> **Instructions to follow**
The lines below that include "agent" are to be found and copied.

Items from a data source
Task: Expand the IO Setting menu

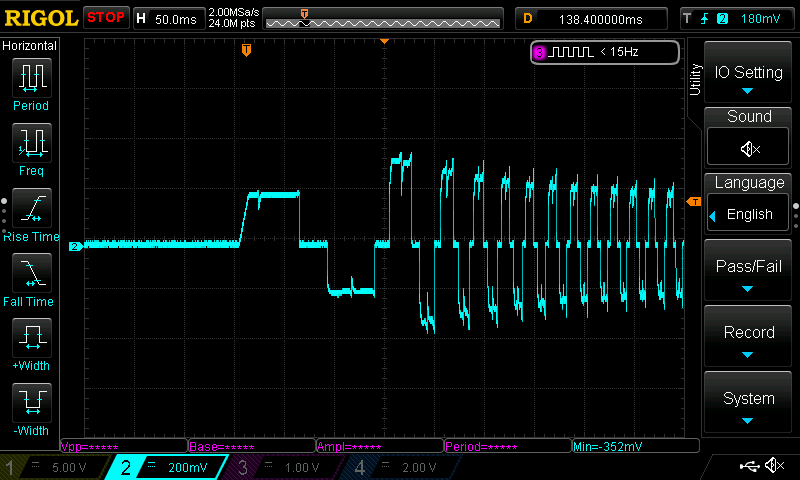Action: (x=748, y=78)
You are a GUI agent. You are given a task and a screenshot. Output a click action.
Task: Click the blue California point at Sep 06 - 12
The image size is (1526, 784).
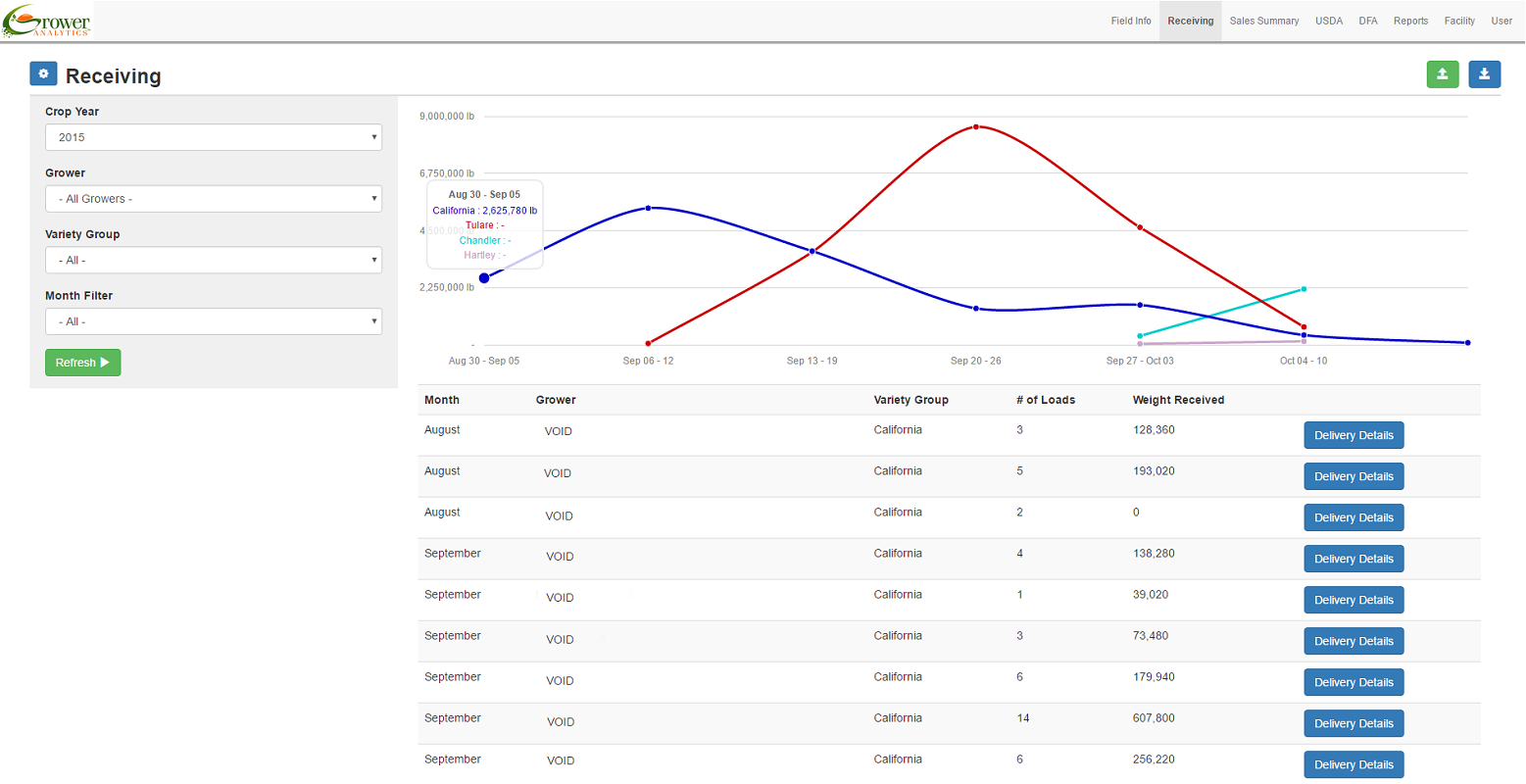(x=649, y=208)
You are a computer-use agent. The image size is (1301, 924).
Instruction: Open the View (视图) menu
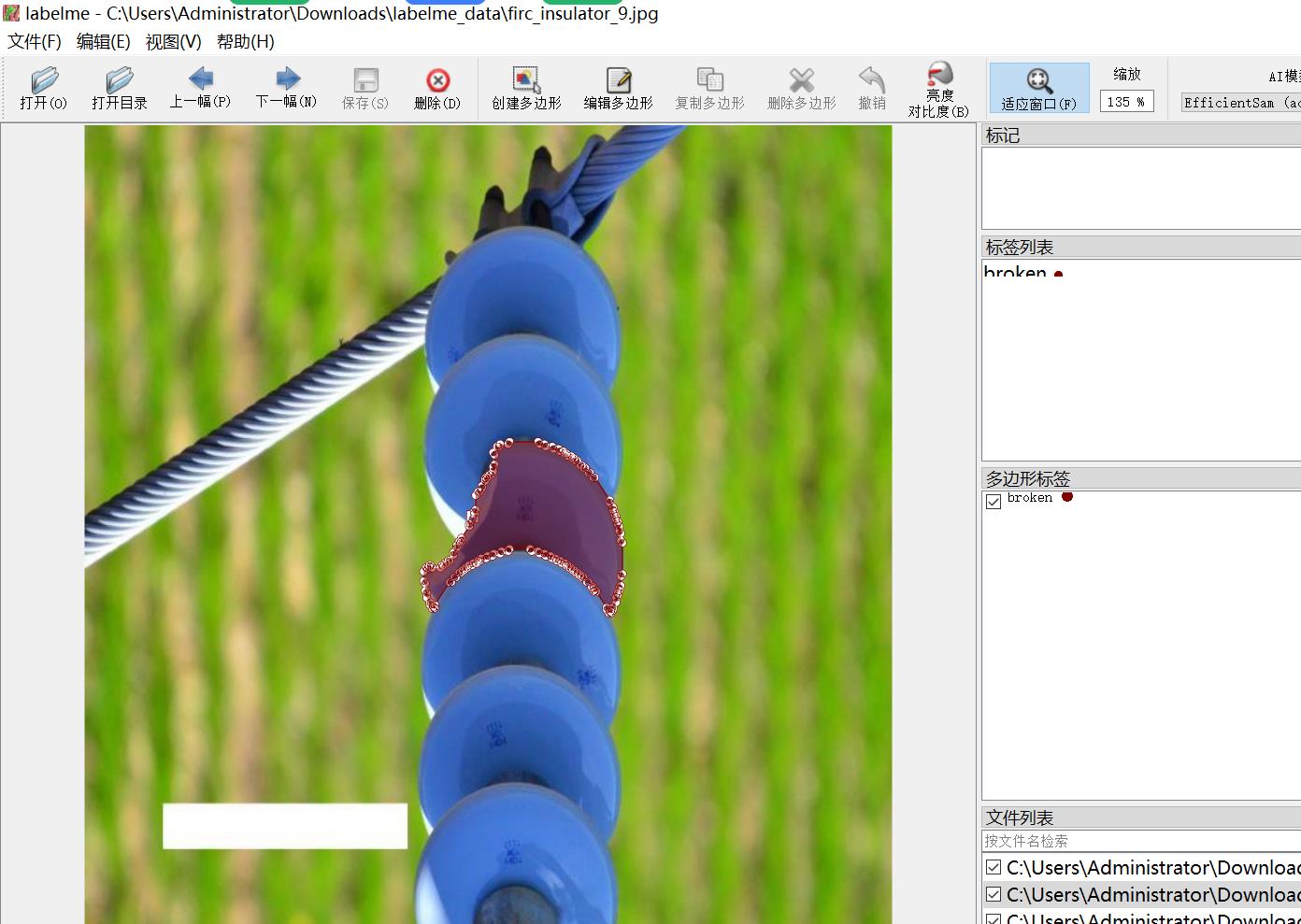point(173,41)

> **Result for this exercise**
You are a GUI agent. You are given a task and a screenshot. Output a click action.
You are a computer-use agent. The image size is (1301, 924).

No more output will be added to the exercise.